Maka diperlukan adanya perjanjian
perpajakan internasional yang mengatur pemajakan penghasilan entitas asing
didalam negeri dan penghasilan entitas dalam negeri dari luar negeri; Yang
bertujuan adalah untuk menghindari terjadinya pemajakan berganda yang
memberatkan wajib pajak masing-masing negara.
Sehingga berbicara
perpajakan internasional adalah
berbicara suatu permasalahan yang rumit dan complicated karena mencakup
hak pemajakan (taxing right) suatu
negara. Karena masing-masing negara sangat berkepentingan terhadap kebijakan
perpajakan internasional yang baik yang dipilih oleh PBB maupun OECD (Organisation for Economic Co-operation and
Development). Hal ini disebabkan karena dalam menyusun Perjanjian
Penghindaraan Pajak Berganda (Tax Treaty),
maupun kebijakan Perpajakan Internasional dalam UU Domestik, ada 2 (dua)
‘kiblat’ yaitu :
1.
United Nations (UN) Model
2.
OECD Model
Pengertian
Pajak internasional
adalah hukum pajak nasional yang terdiri atas kaedah, baik berupa kaedah-kaedah
nasioal maupun kaedah yang berasal dari traktat antarnegara dan dari prinsip
yang telah diterima baik oleh Negara-negara di dunia, untuk mengatur soal-soal perpajakan
dan dapat ditunjukkan adanya unsur-unsur asing, baik mengenai subjek maupun
mengenai objeknya.
Setiap Negara memiliki peraturan
perundang-undangan perpajakan nasional sendiri-sendiri atau yang disebut dengan
yurisdiksi nasional, yang masing-masing peraturan perundang-undangan dimaksud
memiliki landasan dan filosofi hukum yang berbeda dengan Negara-negara lainnya.
Dalam rangka melakukan
investasi di Negara lain maupun dalam rangka suatu Negara menerima investasi
dari Negara lain pasti akan terjadi beberapa konflik kepentingan.
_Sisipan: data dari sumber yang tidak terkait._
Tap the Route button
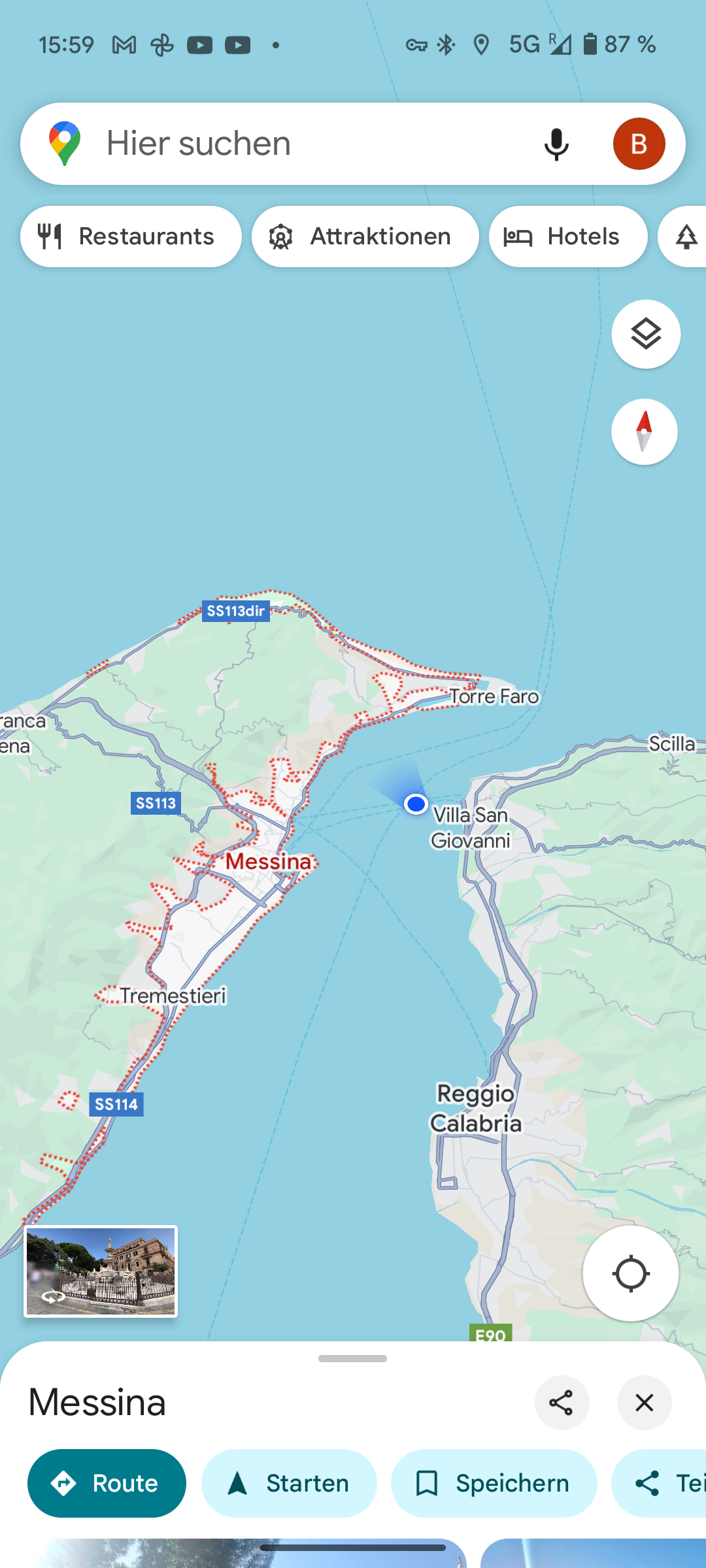Screen dimensions: 706x1568 point(107,1483)
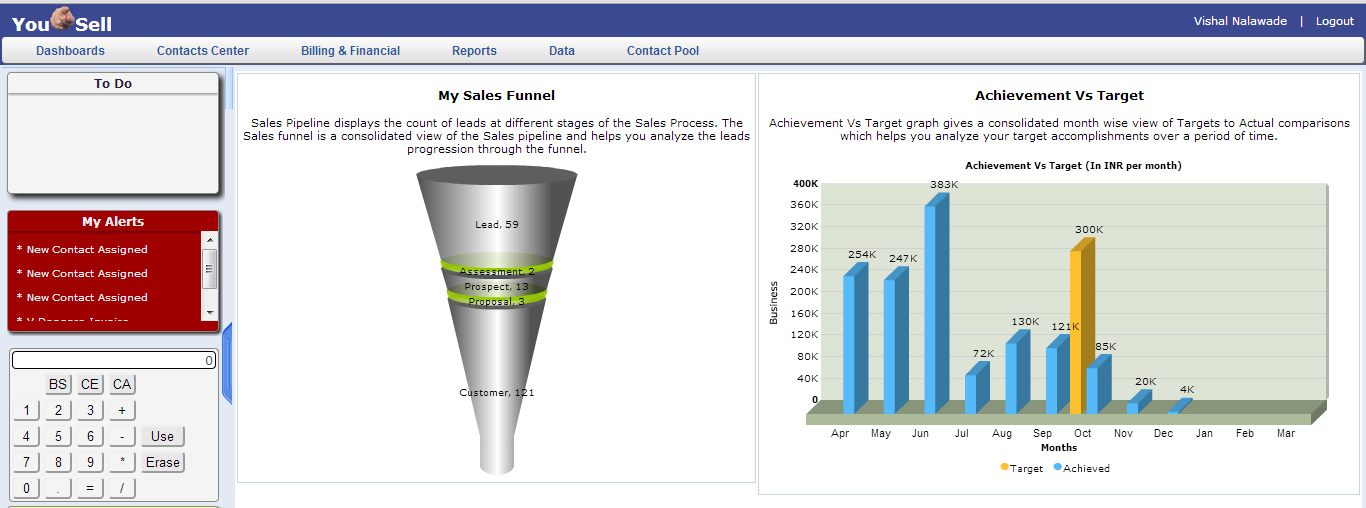The height and width of the screenshot is (508, 1366).
Task: Click the orange October target bar
Action: pos(1077,330)
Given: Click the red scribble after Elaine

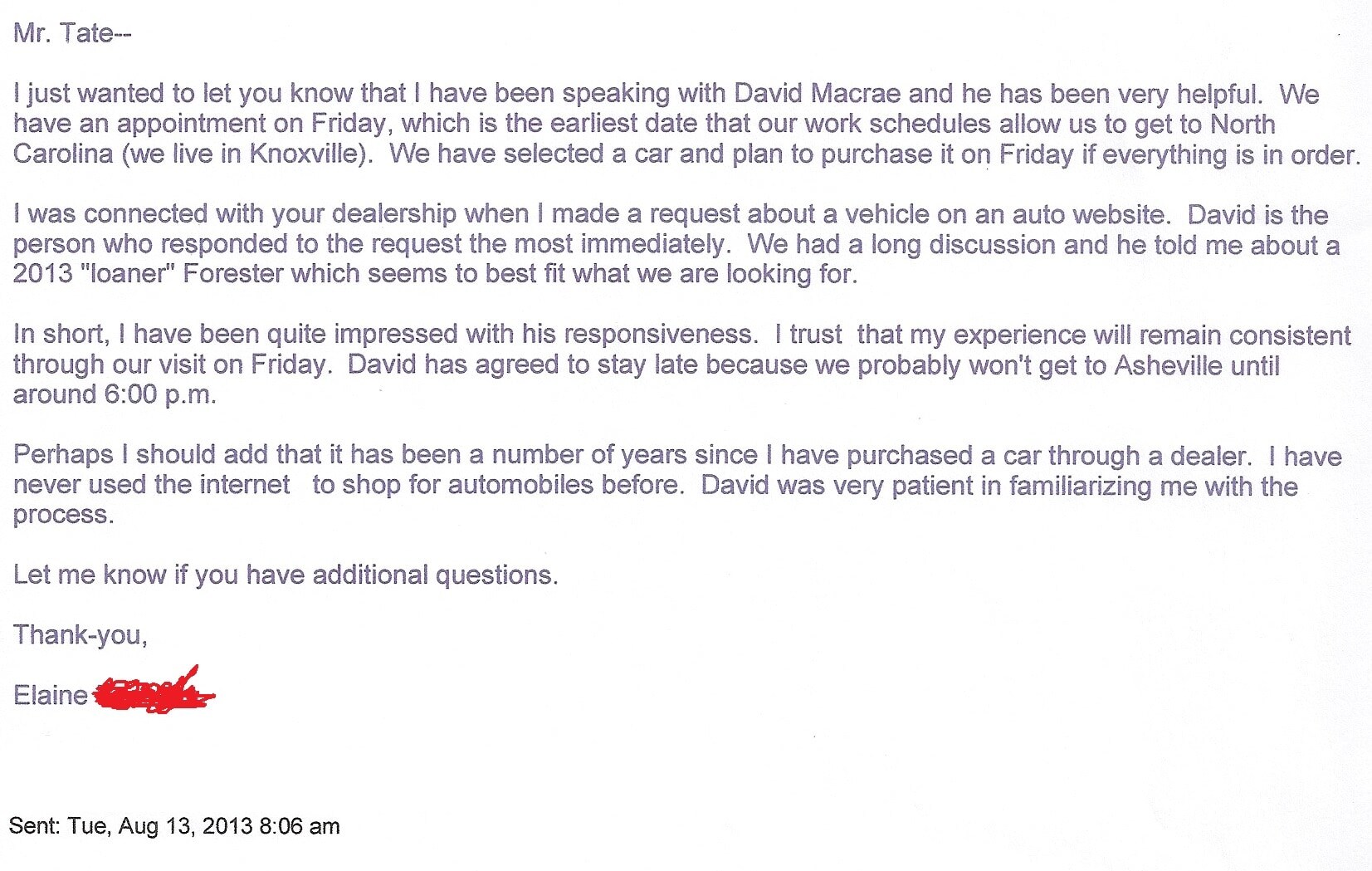Looking at the screenshot, I should coord(153,691).
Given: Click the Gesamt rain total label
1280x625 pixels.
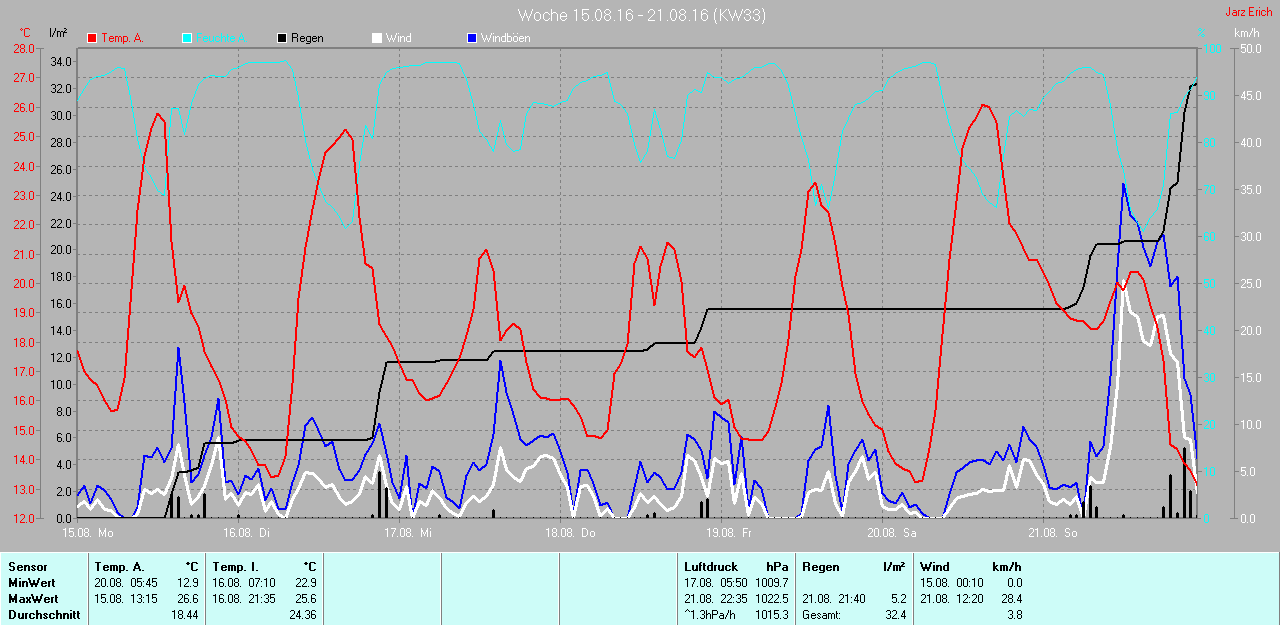Looking at the screenshot, I should click(821, 615).
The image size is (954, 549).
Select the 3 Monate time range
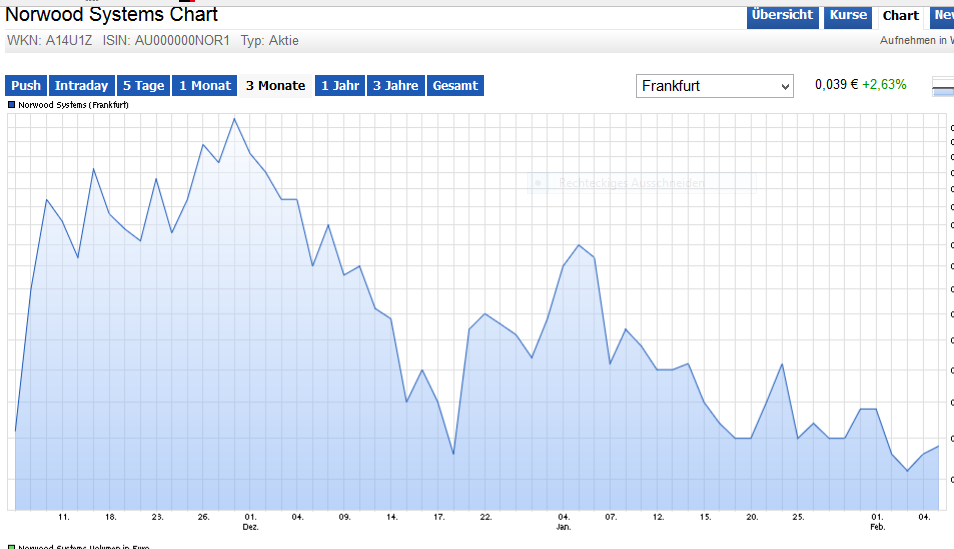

Sebagai
contoh, Indonesia menganut konsep pengakuan penghasilan, yaitu konsep tambahan
kemampuan ekonomis atau juga disebut world
wide income. Artinya peraturan perundang-undangan pajak penghasilan tidak
mempermasalahkan darimana datangnya penghasilan, bagaimana penghasilan tersebut
diterima atau diperoleh, dan dalam bentuk apa penghasilan tersebut.
Semua adalah objek pajak
penghasilan yang harus dikenakan Pajak Penghasilan bagi Wajib Pajak Indonesia,
baik Wajib Pajak orang pribadi, badan, maupun Bentuk Usaha Tetap. Sehingga ada
kemungkinan terjadi benturan (konflik) dalam pengenaan pajak dengan Negara
lainyang menganut asas pemajakan berbeda dengan Indonesia, nisalnya Negara yang
menganut asas pemajakan kebangsaan (kewarganegaraan). Negara yang menganut asas
kebangsaan tidak mempermasalahkan dari mana penghasilan diterima atau diperoleh,
seseorang tetap diwajibkan membayar pajak di Negara di mana dia berkebangsaan.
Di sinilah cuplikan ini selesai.